**TO BE DONE**
(A) Answer these questions using the Simon Johnson interview page:
(i) Who co-authored the study on ending "too big to fail" with Johnson?
(ii) What did the book White House Burning look at?
(iii) In the quoted remark about Europe, what crisis are Europeans said to still be shell shocked from?
(B) In one to three sentences, explain why bankers in Europe are able to dictate terms to regulators, according to the Simon Johnson interview page.
(C) Transcribe the Simon Johnson interview page word for word, everything from "Six years after" down to "Dodd Frank legislation.".

**PAGE EXCERPT**
◇ ◇ ◇ ◇

Six years after the financial crisis first began, bank regulators still struggle over how to prevent a similar debacle. There has been slow progress but no final solution, says Simon Johnson, an MIT professor and former chief economist at the International Monetary Fund (IMF). He spoke with Knowledge@Wharton recently about bailouts and where the U.S. and Europe stand today, following the recent flurry of new banking regulation (in Europe) and the evolution of Dodd Frank legislation.
In part one of the interview, Johnson discusses a recent study he co-authored with Wharton finance professor Todd A. Gormley. Titled, “Ending ‘Too Big to Fail’: Government Promises vs. Investor Perceptions,” it shows that despite governments’ announced positions against bailouts, the markets nevertheless believe the biggest firms will not be allowed to fail. Other recent studies show that this sets up an implied government guarantee that allows mega-companies, and especially mega-banks, to raise funds far more cheaply.
In part two (which will be published next week), Johnson looks at the different approaches regulators take in the U.S. versus Europe, with Europe showing less control of the banks’ risky activities. “In Europe, they’re still shell shocked from the sovereign debt crisis … very scared of doing anything that would destabilize … their recovery. As a result the bankers are able to rather dictate the terms to the regulators.”
Knowledge@Wharton: I’m happy to welcome back to Knowledge@Wharton Simon Johnson, who is an MIT professor and former chief economist at the International Monetary Fund. He’s also a senior fellow at the Peterson Institute of International Economics and a member of the Congressional Budget Office’s panel of economic advisors. Thank you for joining us.
Simon Johnson: Thank you.
Knowledge@Wharton: You are also the author of at least two major books. One is 13 Bankers, which looked at the causes and possible solutions to the financial crisis. The second, White House Burning, looked at the state of play of the federal debt.

◇ ◇ ◇ ◇

**RECORD SET**
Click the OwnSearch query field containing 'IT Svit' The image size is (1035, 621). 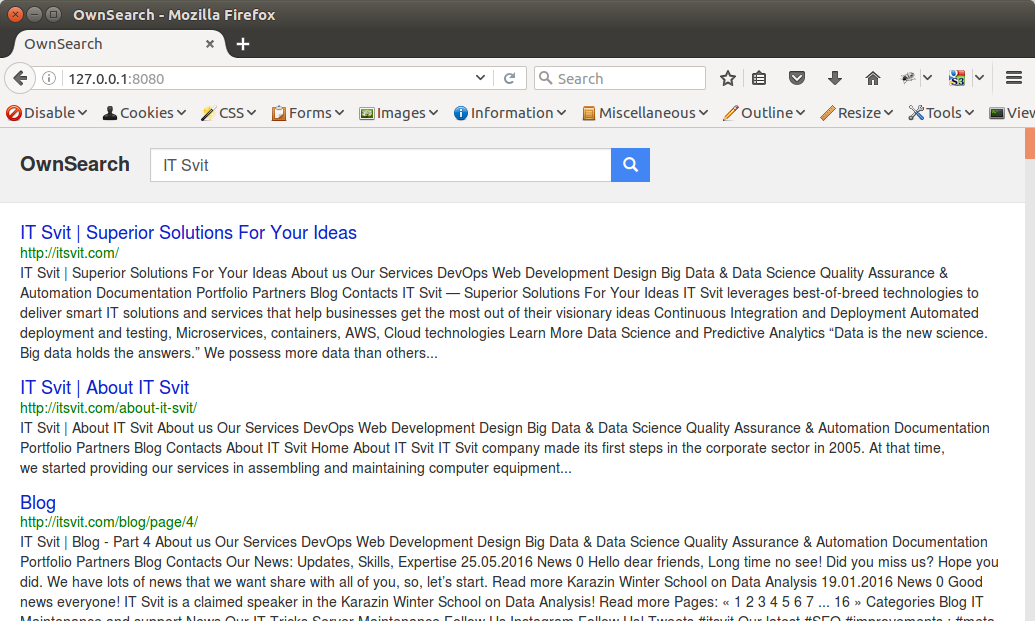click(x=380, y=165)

◇ ◇ ◇ ◇

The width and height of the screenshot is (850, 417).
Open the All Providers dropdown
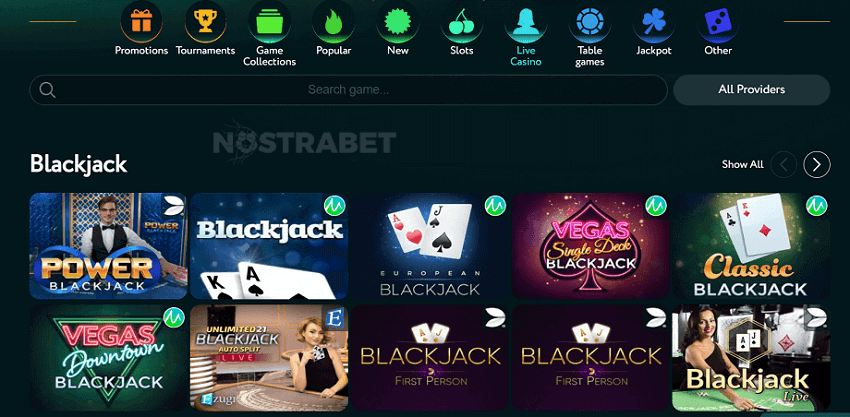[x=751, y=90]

◇ ◇ ◇ ◇

**RESPONSES IN ORDER**
(A)
(i) Todd A. Gormley, a Wharton finance professor.
(ii) The state of play of the federal debt.
(iii) The sovereign debt crisis.

(B) Europe is still shell shocked from the sovereign debt crisis and very scared of doing anything that would destabilize its recovery. As a result, the bankers are able to dictate the terms to the regulators.

(C)
Six years after the financial crisis first began, bank regulators still struggle over how to prevent a similar debacle. There has been slow progress but no final solution, says Simon Johnson, an MIT professor and former chief economist at the International Monetary Fund (IMF). He spoke with Knowledge@Wharton recently about bailouts and where the U.S. and Europe stand today, following the recent flurry of new banking regulation (in Europe) and the evolution of Dodd Frank legislation.